All attempts at persuasion proved fruitless. Taking up the small bundles of food made ready for them, they bowed in thanks once again before walking down the track into the distance and eventually out of sight.

“They will die,” said Chang, soberly, as he watched them go. “They were my friends and neighbors, but they will die.”

“Perhaps that is what they want,” answered the shaman, waving a frond of sacred bamboo after them in a final blessing. “Great sorrow can sometimes cause men to lose sight even of their own lives. It is as though they exist, but do not live.”

“The king has taken our lives from us, although we still live,” Chang said, as he turned away, “but it shall not be forgotten.”

And so it was, that Chang and the seven women turned their backs on the still-smoldering remnants of Liushu, and in grief, departed. Chang, carrying his only possession, his bronze-bladed spear, went with them.
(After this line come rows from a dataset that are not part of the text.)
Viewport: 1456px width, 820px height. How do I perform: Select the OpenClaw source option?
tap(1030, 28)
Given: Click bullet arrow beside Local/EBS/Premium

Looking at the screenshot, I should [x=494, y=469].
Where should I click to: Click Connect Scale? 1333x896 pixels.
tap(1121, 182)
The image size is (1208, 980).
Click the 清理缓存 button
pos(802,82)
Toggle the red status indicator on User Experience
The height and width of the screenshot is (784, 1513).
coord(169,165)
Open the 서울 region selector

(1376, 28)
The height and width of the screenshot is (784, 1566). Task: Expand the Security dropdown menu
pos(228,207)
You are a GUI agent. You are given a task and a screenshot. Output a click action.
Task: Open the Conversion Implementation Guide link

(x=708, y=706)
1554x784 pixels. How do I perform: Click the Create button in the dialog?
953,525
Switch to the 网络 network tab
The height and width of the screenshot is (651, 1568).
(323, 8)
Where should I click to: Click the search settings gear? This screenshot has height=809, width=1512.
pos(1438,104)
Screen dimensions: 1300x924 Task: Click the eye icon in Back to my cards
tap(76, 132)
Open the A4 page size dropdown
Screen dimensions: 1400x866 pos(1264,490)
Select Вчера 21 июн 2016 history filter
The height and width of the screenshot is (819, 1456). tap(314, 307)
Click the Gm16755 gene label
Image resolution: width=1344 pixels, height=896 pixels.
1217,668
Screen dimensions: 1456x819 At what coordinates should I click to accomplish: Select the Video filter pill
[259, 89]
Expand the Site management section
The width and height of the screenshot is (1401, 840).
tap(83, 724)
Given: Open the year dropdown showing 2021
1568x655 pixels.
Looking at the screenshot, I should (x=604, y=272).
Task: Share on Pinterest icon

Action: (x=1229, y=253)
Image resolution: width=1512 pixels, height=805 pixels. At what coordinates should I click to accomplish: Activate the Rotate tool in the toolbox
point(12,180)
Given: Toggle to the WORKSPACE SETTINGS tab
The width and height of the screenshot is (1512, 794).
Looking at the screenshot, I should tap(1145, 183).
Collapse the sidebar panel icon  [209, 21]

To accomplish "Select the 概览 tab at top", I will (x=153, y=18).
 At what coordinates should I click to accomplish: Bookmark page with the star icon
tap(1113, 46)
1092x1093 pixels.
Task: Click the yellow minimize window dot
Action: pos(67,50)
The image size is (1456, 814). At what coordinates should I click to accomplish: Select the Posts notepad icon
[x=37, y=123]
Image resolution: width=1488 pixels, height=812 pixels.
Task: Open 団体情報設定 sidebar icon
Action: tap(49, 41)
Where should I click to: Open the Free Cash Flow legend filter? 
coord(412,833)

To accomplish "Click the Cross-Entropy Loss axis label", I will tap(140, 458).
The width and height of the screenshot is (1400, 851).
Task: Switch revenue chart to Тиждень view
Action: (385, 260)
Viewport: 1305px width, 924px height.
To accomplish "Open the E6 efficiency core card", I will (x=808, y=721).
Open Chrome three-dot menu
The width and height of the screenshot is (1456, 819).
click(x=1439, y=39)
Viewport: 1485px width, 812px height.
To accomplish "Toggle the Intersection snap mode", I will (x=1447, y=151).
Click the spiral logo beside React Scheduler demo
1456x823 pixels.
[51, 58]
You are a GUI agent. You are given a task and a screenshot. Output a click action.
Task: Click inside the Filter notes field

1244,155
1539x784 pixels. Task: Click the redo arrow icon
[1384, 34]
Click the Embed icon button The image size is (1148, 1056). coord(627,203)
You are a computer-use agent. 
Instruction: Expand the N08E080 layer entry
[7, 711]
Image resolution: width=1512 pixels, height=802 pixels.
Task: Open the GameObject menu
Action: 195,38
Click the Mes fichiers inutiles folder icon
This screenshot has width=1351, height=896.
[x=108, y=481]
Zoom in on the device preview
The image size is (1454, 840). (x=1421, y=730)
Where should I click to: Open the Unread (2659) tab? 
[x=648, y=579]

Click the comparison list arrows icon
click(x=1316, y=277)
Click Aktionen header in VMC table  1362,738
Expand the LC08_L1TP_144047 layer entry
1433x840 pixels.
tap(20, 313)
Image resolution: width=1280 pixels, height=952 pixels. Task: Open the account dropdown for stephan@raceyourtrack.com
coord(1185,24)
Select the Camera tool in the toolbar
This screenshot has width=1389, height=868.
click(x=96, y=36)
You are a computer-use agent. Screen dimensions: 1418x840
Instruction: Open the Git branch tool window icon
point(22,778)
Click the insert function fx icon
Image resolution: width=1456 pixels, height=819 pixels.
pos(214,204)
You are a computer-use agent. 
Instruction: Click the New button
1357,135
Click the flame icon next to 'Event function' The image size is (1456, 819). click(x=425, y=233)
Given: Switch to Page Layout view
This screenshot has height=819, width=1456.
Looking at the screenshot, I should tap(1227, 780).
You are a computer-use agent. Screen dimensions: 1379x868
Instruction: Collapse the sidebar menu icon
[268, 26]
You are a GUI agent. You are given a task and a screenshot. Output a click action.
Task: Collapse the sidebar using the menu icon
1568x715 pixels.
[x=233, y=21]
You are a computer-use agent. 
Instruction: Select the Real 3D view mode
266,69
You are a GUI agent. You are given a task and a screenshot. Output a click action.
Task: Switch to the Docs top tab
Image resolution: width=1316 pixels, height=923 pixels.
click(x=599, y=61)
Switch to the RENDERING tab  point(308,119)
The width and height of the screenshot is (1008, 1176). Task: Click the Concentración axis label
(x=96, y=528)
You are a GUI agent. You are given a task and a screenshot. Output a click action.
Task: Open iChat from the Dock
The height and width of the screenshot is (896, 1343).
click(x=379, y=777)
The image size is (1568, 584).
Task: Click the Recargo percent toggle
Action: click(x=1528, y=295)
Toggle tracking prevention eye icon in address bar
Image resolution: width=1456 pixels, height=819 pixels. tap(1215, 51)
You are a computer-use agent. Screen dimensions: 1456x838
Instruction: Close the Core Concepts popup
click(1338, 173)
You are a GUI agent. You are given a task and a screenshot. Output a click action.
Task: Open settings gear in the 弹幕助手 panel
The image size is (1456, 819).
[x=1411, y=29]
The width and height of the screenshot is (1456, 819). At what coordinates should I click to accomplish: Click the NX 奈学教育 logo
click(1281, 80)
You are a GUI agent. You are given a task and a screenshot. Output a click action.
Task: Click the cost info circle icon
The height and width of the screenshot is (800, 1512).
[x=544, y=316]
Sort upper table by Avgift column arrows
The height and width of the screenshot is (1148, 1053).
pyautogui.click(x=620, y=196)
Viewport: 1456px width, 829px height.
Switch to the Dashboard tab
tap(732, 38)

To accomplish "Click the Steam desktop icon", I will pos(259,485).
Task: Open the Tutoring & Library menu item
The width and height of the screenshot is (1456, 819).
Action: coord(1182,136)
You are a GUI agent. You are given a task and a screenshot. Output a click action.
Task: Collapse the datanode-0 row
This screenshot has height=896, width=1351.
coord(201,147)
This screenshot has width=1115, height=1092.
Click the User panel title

Casting a final backward glance at the grave-mounds of his wife and son close by the blackened shards of the hut he had built for them to live in, he trudged out of the devastated village. In his tumultuous thoughts, the tiny seed of a plan was germinating and beginning to grow. Sorrow and rage clamored within his very soul, and he vowed yet again he would kill King Jie with his own hand. If the gods and spirits of heaven and earth were moved to help him, so much the better. If not, however, he would do it without them or die in the attempt. At that moment, he had never felt so utterly and monstrously alone.